Dealing with Lilith: Spirit of Dispossession is now available for pre-order.
This is truth! I have been going back over a dream I had years ago where I made a routine visit to a gate that led to a promised territory that had been locked. I could see inside through the chain length gate but couldn’t go in. One day, I was surprised to see it open–the chain linked gate was gone that blocked the wall- archway opening. Now, I could not only see the the promise, I could now access it. I also noticed that there was a spigot and a water hose that used to spew bitter water that was now on the ground in the form of a dead serpent totally dried up on a threshold of new soil and new blades of grass that led into the doorway of promise. I could see the dried scales and all and the connector at it’s tail that used to fit the spigot. I was so excited I ran to tell my family who were residing in a neighborhood of gloom (made up of all the neighborhoods we had lived in–in contrast to “the promise” that was like “Oz” in technicolor through the promised doorway). Long story short, both parents made invalid excuses why they couldn’t go (still hanging on to the past and how it affected their faith) and the LORD told me to not go tell my siblings, but to “Go.” ; they were no longer my repsonsibility as a watchman (“watchwoman” in my case). I went back to the gate and walked through as I saw other believers who did too. One lady had a face weathered from the long wait. It wasn’t just the “wait”, it was also the fight of family lines, faith warring, and generational curses. Thanks Anne for this. (Oh, and any insight on the threshold part of my dream is welcomed.) 🙂
It seems to me like you already have a fair understanding of what the threshold is about. We can explain the wonders of the promise to others, but because the threshold is always about freewill choice, we cannot take responsibility for their decisions, only our own.
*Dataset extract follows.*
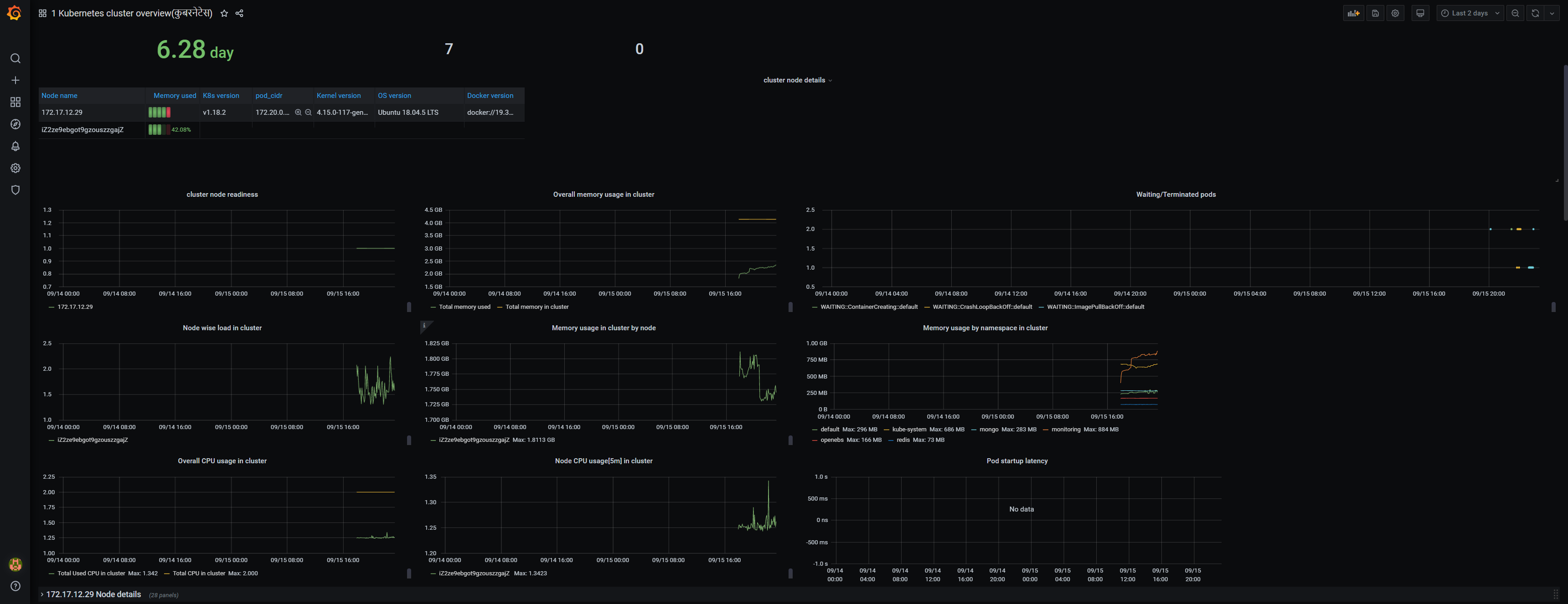This screenshot has height=604, width=1568.
Task: Open Overall memory usage in cluster panel menu
Action: 603,195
Anne, this is so interesting–and I think, spot on. I would love to know how you frame a prayer to cleanse a faithline. Any help would be appreciated.
It’s necessary to know which faithline it is first, so you can be reasonably specific. I suspect, however, that beginning with repentance for rebellion is going to be a good start.
Jessie, the prayers have to be specific to the faithline. See, for example, the prayer in Session 99 (when it comes out) on the faithline in Elijah.
This is incredibly helpful and makes so much sense. We can never deify mankind and turn them all into perfect saints.
We look at these examples and I think it gives us an insight into what is happening in so many churches today. We deify some leaders because we’ve deified their counterparts in Scripture. We don’t question our leaders’ actions – in fact, we’re not allowed to question them – because we spin Scripture to remove the stains on the character of any designated “hero” while making sure everyone notices identical stains on the “villain”. We are all complex mixtures of good and evil and no one should get a free pass because of status.